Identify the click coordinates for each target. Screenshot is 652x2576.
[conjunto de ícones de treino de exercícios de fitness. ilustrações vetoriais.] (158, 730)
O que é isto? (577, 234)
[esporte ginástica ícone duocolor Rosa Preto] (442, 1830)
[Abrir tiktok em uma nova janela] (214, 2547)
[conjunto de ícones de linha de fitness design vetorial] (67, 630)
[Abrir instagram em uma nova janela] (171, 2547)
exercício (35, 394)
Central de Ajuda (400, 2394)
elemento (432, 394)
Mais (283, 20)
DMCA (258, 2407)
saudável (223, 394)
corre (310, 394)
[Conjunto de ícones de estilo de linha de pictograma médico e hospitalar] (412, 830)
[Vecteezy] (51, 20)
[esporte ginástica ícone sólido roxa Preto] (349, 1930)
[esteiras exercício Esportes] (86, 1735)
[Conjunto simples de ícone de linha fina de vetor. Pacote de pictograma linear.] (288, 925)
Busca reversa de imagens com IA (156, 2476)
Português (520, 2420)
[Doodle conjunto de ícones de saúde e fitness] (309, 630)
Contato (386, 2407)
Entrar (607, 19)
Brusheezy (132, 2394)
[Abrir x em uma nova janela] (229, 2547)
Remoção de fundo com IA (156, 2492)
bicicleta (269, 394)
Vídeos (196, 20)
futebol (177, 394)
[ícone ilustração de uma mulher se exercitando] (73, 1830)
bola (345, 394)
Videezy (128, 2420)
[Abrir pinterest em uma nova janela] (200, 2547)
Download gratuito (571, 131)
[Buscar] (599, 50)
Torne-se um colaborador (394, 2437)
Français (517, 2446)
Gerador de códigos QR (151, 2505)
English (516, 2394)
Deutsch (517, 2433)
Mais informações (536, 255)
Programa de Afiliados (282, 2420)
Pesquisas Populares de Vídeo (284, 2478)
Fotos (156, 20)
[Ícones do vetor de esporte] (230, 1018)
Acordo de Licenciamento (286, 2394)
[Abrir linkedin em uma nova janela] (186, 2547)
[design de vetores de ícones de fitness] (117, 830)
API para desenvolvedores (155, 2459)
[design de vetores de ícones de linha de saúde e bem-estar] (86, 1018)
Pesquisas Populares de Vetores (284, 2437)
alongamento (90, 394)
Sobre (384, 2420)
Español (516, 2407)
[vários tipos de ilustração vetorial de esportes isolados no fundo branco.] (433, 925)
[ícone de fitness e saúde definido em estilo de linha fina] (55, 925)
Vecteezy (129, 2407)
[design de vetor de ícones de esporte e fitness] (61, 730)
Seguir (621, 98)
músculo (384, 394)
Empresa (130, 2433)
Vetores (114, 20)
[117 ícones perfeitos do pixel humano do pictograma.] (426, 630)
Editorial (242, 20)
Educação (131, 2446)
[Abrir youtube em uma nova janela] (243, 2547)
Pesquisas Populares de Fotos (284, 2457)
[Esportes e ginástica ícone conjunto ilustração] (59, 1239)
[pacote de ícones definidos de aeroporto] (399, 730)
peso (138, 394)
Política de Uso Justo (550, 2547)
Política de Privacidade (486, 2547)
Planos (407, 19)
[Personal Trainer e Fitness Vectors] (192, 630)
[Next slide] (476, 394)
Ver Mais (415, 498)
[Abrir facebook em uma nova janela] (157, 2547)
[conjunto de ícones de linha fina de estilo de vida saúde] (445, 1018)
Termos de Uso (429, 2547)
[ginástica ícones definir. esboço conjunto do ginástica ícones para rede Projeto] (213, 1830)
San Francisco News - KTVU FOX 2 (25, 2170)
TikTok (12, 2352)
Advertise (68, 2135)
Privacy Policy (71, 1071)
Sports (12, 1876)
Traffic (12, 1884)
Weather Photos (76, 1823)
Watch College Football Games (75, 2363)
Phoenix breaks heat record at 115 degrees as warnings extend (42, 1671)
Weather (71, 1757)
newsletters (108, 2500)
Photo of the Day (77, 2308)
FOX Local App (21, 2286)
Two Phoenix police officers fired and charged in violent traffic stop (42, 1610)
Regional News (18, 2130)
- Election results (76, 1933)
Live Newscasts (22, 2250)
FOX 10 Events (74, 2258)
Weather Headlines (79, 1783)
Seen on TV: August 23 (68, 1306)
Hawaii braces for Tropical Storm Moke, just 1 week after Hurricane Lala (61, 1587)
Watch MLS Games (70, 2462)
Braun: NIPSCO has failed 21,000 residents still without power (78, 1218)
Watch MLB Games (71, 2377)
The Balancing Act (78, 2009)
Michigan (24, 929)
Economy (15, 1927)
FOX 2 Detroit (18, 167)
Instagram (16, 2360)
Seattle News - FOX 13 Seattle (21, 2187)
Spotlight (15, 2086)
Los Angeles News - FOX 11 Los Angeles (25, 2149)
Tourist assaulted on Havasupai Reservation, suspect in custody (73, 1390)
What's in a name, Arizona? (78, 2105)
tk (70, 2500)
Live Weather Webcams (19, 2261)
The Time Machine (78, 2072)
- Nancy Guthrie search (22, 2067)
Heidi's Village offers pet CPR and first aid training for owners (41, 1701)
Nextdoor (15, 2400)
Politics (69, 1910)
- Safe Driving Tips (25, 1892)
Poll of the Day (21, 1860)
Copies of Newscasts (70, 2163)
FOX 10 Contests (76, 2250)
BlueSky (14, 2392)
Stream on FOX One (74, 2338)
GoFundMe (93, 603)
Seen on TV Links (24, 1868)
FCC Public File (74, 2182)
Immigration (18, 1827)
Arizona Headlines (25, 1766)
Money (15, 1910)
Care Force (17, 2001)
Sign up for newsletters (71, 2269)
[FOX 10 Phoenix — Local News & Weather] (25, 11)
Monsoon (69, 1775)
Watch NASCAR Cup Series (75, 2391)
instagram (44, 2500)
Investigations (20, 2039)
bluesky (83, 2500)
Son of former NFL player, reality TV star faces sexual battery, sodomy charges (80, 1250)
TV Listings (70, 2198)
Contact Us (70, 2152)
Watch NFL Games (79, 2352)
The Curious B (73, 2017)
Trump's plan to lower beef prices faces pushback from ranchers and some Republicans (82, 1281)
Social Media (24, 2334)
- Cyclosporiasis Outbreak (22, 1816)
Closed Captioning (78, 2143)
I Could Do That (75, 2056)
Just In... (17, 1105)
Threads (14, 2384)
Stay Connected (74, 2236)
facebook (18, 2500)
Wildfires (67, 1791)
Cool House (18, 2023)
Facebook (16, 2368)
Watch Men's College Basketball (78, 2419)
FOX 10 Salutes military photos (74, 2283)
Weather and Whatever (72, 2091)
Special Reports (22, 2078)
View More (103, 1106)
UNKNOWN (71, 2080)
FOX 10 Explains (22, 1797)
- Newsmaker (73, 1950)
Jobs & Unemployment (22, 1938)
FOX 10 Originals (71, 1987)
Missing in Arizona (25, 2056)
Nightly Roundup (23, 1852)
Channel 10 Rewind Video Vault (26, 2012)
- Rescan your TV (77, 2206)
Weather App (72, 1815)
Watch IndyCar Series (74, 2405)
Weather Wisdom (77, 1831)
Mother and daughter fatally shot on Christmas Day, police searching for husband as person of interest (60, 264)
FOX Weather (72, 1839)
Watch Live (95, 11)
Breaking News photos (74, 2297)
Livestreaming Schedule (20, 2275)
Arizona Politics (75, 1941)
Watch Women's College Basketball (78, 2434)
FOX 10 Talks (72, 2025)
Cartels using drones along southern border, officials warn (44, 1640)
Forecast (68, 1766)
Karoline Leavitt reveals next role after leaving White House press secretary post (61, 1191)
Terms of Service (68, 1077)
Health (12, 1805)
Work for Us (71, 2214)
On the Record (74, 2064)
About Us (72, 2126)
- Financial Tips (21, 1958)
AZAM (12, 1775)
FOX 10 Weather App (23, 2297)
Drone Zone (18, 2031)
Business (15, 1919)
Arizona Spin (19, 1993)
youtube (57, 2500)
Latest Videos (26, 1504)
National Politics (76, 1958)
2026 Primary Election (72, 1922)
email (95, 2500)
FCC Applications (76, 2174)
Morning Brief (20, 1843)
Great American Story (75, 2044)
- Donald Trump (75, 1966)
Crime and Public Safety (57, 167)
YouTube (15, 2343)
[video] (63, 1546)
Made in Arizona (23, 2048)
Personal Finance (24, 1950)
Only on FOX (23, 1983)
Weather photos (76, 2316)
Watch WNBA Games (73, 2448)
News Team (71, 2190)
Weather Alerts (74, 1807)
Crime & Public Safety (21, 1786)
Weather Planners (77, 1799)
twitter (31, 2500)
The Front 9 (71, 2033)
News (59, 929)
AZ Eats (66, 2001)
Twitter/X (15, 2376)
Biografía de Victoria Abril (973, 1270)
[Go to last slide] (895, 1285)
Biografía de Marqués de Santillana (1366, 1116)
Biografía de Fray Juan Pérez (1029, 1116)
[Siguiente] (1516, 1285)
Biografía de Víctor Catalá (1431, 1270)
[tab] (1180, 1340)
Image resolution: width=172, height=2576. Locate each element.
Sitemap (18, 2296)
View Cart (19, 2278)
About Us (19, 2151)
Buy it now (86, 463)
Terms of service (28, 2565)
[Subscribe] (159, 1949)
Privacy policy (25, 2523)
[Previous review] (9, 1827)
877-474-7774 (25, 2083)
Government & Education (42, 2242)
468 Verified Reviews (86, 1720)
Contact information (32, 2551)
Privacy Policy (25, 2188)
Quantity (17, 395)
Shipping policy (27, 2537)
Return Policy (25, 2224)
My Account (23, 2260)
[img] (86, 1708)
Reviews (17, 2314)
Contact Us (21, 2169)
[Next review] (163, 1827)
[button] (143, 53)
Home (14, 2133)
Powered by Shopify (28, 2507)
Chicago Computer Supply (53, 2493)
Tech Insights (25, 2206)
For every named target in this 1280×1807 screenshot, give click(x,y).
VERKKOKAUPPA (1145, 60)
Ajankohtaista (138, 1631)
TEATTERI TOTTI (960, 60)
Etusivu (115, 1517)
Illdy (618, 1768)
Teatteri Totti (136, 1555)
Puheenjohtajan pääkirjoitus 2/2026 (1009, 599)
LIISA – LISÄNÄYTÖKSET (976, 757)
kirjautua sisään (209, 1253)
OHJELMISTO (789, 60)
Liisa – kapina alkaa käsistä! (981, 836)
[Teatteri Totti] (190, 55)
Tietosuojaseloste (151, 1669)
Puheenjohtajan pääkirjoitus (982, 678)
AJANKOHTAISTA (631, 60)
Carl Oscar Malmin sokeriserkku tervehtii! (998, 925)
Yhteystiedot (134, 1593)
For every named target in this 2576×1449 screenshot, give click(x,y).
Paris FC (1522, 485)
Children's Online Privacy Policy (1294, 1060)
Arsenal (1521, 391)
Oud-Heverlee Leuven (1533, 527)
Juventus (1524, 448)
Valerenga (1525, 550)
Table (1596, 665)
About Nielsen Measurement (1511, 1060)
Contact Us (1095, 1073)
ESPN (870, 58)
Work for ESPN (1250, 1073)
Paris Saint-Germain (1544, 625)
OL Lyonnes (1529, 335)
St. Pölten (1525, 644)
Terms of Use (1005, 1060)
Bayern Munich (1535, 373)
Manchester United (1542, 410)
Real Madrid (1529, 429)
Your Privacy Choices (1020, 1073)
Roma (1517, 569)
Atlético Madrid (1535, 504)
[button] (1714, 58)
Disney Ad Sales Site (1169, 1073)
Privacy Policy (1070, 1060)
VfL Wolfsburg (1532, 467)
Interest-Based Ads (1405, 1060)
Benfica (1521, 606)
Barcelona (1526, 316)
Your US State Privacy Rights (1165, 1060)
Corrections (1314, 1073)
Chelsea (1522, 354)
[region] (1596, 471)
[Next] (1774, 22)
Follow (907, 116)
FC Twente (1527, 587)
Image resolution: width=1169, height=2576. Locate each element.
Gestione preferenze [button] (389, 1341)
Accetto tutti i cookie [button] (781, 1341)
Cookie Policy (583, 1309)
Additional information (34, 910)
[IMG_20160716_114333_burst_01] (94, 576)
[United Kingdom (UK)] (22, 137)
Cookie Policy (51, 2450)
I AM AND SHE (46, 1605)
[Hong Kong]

----

* _Assignment_:
Repeat verbatim the opening run of entries, ending with the line that contains "futebol (177, 394)".

* _Answer area_:
Identify the click coordinates for each target. Screenshot is 652x2576.
[conjunto de ícones de treino de exercícios de fitness. ilustrações vetoriais.] (158, 730)
O que é isto? (577, 234)
[esporte ginástica ícone duocolor Rosa Preto] (442, 1830)
[Abrir tiktok em uma nova janela] (214, 2547)
[conjunto de ícones de linha de fitness design vetorial] (67, 630)
[Abrir instagram em uma nova janela] (171, 2547)
exercício (35, 394)
Central de Ajuda (400, 2394)
elemento (432, 394)
Mais (283, 20)
DMCA (258, 2407)
saudável (223, 394)
corre (310, 394)
[Conjunto de ícones de estilo de linha de pictograma médico e hospitalar] (412, 830)
[Vecteezy] (51, 20)
[esporte ginástica ícone sólido roxa Preto] (349, 1930)
[esteiras exercício Esportes] (86, 1735)
[Conjunto simples de ícone de linha fina de vetor. Pacote de pictograma linear.] (288, 925)
Busca reversa de imagens com IA (156, 2476)
Português (520, 2420)
[Doodle conjunto de ícones de saúde e fitness] (309, 630)
Contato (386, 2407)
Entrar (607, 19)
Brusheezy (132, 2394)
[Abrir x em uma nova janela] (229, 2547)
Remoção de fundo com IA (156, 2492)
bicicleta (269, 394)
Vídeos (196, 20)
futebol (177, 394)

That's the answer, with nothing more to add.